Son ancrage académique renforce cette posture. Formé à l’histoire de l’art et à la culture visuelle, Al-Qassemi mobilise une méthode analytique rigoureuse dans son rapport aux œuvres. Il ne se contente pas de les exposer ; il les contextualise, les met en relation, les interroge. Cette compétence théorique lui permet de dialoguer avec des chercheurs, des conservateurs et des artistes sur un terrain commun, sans posture de surplomb ni simplification didactique. Elle explique également la reconnaissance dont il bénéficie dans les milieux universitaires internationaux, où ses interventions sont attendues pour leur densité intellectuelle et leur clarté conceptuelle.
L’un des aspects les plus significatifs de son travail réside dans le refus des récits homogénéisants. L’art arabe qu’il défend n’est jamais présenté comme un bloc identitaire. Il est pluriel, traversé par des différences géographiques, linguistiques, idéologiques et esthétiques. Cette pluralité n’est pas un problème à résoudre, mais une richesse à préserver. Elle permet de déconstruire les lectures simplistes et d’ouvrir des espaces de comparaison féconds avec d’autres modernités artistiques, en Asie, en Afrique ou en Amérique latine.
Cette posture critique s’accompagne d’une éthique claire face au marché de l’art. Dans un contexte global marqué par la spéculation et la transformation des œuvres en actifs financiers, Al-Qassemi défend une conception résolument culturelle de la collection. L’œuvre est avant tout un vecteur de sens, un outil de réflexion et un bien commun potentiel. Cette conviction se traduit par une politique de prêts active, par des collaborations avec des institutions publiques et par une transparence rare dans le fonctionnement de la fondation.
Au-delà de son rôle institutionnel, Sultan Sooud Al-Qassemi agit comme un médiateur entre les générations.

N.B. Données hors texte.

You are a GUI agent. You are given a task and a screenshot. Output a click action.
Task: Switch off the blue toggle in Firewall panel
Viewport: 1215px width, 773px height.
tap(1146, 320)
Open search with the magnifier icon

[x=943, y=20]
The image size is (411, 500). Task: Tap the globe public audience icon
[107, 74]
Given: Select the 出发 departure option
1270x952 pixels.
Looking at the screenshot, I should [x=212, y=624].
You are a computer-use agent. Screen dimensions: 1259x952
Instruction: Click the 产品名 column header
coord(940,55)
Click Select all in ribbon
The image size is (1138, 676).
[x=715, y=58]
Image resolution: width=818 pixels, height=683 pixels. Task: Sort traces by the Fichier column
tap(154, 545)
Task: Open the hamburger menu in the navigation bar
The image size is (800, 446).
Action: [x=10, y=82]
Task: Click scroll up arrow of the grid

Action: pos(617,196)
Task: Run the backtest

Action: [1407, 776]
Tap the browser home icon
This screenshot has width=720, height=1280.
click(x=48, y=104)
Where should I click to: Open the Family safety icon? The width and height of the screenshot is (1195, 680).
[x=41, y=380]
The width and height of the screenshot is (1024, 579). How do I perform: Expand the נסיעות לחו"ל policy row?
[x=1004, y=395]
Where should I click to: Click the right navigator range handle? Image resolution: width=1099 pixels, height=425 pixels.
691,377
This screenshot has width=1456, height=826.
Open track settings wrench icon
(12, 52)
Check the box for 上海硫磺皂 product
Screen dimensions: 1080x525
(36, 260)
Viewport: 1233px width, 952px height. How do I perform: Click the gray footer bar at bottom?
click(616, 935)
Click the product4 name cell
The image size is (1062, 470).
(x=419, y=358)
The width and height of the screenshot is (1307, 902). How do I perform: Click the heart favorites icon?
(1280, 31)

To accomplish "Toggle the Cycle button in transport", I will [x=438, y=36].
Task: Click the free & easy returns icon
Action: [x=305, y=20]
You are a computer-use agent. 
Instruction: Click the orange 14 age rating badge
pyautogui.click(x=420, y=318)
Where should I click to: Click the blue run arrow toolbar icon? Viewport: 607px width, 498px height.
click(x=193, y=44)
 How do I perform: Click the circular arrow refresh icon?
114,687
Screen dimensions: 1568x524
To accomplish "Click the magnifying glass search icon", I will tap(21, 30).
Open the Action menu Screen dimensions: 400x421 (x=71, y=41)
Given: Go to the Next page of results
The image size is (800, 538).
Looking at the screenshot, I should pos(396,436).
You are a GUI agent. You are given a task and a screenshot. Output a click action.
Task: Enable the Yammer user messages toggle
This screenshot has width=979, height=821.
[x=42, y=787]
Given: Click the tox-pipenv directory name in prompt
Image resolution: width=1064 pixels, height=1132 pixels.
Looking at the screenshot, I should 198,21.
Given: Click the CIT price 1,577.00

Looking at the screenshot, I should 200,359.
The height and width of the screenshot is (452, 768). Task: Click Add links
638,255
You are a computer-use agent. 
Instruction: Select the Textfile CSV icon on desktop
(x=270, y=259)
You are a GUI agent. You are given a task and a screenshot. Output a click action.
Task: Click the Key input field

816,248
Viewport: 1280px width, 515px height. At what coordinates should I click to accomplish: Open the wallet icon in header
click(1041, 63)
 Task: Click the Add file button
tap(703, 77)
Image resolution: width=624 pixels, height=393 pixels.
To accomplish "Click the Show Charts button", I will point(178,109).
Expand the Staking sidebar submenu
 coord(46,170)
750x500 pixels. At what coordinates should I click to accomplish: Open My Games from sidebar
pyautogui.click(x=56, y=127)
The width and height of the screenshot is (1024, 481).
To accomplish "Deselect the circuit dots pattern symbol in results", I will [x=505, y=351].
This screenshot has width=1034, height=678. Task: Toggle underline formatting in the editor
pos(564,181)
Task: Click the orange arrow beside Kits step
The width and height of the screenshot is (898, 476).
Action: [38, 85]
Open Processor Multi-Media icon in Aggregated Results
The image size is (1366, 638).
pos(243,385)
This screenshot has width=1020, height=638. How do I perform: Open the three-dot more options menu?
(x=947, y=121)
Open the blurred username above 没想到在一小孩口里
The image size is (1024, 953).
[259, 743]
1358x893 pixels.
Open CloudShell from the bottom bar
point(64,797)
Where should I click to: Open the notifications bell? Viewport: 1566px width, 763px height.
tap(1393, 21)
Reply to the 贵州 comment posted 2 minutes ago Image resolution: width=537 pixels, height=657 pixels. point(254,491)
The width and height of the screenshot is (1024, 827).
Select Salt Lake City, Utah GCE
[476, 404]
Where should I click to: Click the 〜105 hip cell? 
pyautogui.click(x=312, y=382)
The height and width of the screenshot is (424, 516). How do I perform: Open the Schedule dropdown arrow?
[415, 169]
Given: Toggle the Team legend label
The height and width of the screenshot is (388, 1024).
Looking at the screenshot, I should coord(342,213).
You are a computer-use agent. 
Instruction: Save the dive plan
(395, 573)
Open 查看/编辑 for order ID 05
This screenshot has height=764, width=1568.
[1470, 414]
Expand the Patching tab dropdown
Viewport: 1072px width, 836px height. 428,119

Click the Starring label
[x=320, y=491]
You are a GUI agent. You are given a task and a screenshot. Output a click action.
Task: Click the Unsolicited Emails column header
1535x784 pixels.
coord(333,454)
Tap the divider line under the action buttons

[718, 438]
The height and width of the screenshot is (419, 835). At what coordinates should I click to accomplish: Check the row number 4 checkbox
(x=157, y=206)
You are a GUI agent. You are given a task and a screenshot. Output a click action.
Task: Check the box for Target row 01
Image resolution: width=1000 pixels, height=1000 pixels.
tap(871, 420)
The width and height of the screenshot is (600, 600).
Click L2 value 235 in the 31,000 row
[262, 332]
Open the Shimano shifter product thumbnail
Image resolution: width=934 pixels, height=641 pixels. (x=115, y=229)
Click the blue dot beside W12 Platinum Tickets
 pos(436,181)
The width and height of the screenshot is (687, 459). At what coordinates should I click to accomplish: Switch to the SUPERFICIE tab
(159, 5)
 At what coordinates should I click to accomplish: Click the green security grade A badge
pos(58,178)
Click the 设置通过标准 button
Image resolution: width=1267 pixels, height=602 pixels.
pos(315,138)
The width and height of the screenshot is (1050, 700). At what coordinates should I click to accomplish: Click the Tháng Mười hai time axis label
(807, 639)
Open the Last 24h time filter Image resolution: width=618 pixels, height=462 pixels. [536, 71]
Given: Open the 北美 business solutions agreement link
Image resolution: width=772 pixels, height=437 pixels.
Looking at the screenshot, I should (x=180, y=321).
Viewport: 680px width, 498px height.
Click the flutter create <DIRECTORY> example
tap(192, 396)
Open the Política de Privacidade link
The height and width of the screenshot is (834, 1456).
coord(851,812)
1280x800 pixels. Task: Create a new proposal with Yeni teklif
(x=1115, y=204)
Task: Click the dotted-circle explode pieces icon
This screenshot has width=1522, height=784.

Il établit des ponts entre les artistes pionniers du modernisme arabe et les créateurs contemporains, montrant comment certaines questions identité, exil, modernité, pouvoir traversent les décennies sous des formes renouvelées. Cette capacité à penser la continuité sans nier les ruptures confère à son travail une profondeur historique peu commune.
Un buste doré consacré à Sultan Sooud Al-Qassemi ne saurait donc se limiter à l’éloge d’un parcours individuel. Il doit rendre compte d’un projet intellectuel structurant, où l’art devient un champ de responsabilité et non de prestige. Son itinéraire incarne une vision exigeante de la culture : une culture qui ne se contente pas d’exister, mais qui pense, interroge et transmet. À ce titre, son rôle dans la construction du paysage artistique arabe contemporain s’impose comme essentiel, durable et profondément nécessaire.